Und nun der wirtschaftliche Abwehrschirm der Bundesregierung – statt Gasumlage, welche die Privaten und Unternehmen belastet und der Inflation weiteren Aufwind verschafft hätte, finanziert der Staat einen Gaspreisdeckel. Hierzu befüllt er den mit Ausbruch der Corona-Pandemie geschaffenen Wirtschaftsstabilisierungsfonds (WSF) mit bis zu 200 Mrd. Euro an Kreditermächtigungen.

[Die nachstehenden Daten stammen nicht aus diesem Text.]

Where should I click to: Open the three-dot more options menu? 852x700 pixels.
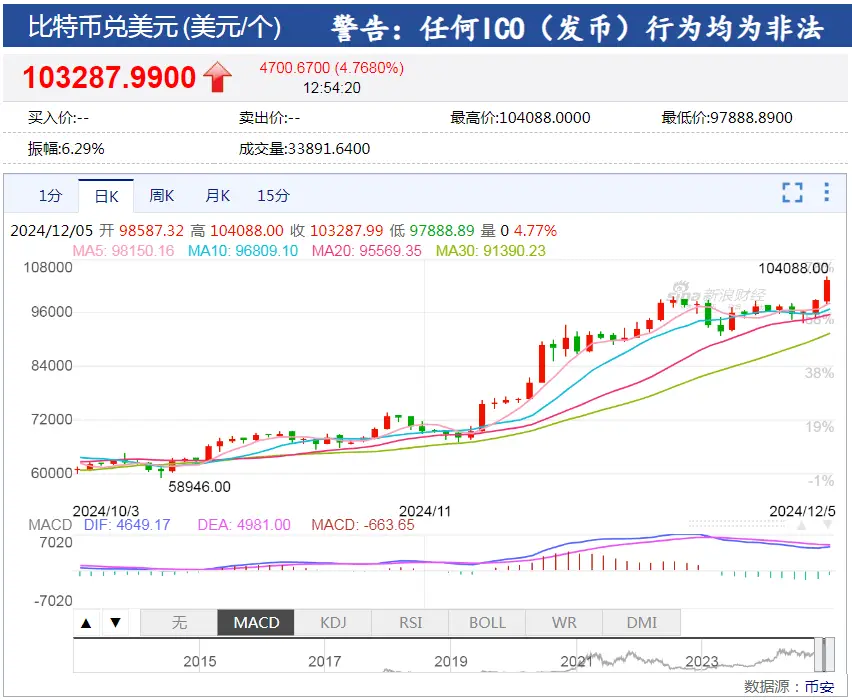coord(827,193)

Das Primärangebot an neuen Bundeswertpapieren wird im kommenden Jahr also beileibe nicht jene Zeitenwende erleben, welche die Schuldenbremse suggeriert – der Staat nimmt weiter fleißig neue Schulden auf. Anders als für Großbritannien sehen die Marktteilnehmer in diesem Vorhaben allerdings kein strukturelles Problem für die Verschuldungssituation Deutschlands. Vielmehr ist der Anteil an Bunds im Streubesitz auffallend gering – weniger als 15% der Anleihen sind frei handelbar. Dies hat zur Folge, dass sie derzeit mit einer Knappheitsprämie gegenüber den übrigen Anleihen der Euro-Staaten handeln. Ursächlich hierfür sind die Anleihekäufe (QE) der Europäischen Zentralbank (EZB), von denen Bunds relativ am stärksten profitiert haben. Ein Abbau der auf der EZB-Bilanz gehaltenen Staatsanleihen zeichnet sich noch nicht ab – ändert sich dies, könnte der Abbau eine stärkere Wirkung auf die Entwicklung der Bund-Renditen nehmen als immer neue Ausgabenprogramme der Bundesregierung am Haushalt vorbei.
Stillhalten der EZB
Das Stillhalten der EZB an der QE-Front ist aber kein Freifahrtschein für die Bundesregierung, weiterhin munter Schulden zu machen. Denn es wird auch für Deutschland zunehmend teurer, Kredite aufzunehmen: Für Zinszahlungen sind im kommenden Jahr knapp 30 Mrd. Euro vorgesehen. Im Jahr 2021 waren es gerade einmal 4 Mrd. Euro. Der deutliche Anstieg resultiert einerseits aus der rekordhohen Inflationsrate, mit der die Kuponzahlungen für inflationsindexierte Bunds im kommenden Jahr etwa ein Drittel der geplanten Zinsausgaben auf sich vereinen. Zum anderen setzte die Finanzagentur in den vergangenen Jahren vor allem auf unverzinsliche Schatzanweisungen (Bubills) mit Laufzeiten von bis zu zwölf Monaten, um die coronabedingten Nachtragshaushalte zu finanzieren. Diese müssen nun zu höheren Marktrenditen refinanziert werden und verursachen dabei hohe Disagien. Disagien fallen an, wenn der Kupon einer Anleihe niedriger liegt als deren Marktzins – das Wertpapier wird dann mit einem Abschlag auf den Rückzahlungskurs emittiert. Diese Abschläge werden im laufenden Bundeshaushalt als Zinsausgaben erfasst. Dies bedeutet für ein Schatzamt im Normalfall weiterhin einen Kostenvorteil im Vergleich zu einer längerfristigen Verschuldung. Das trifft allerdings nicht auf eine Kurveninversion zu, die in den kommenden Monaten auch für die Bund-Kurve immer wahrscheinlicher wird. Damit steckt die Finanzagentur in einem Dilemma – einerseits sind Bubills bei Investoren jetzt heiß begehrt, da sie im Falle steigender EZB-Zinsen die geringsten Barwertrisiken aufweisen. Andererseits würden die Zinsausgaben zumindest vorläufig geringer ausfallen, wenn mehr längerfristige kupontragende Titel emittiert werden. Wie man es aber auch hält – die Refinanzierungskosten für Deutschland werden in jedem Fall steigen.
*) René Albrecht ist Analyst bei der DZ Bank.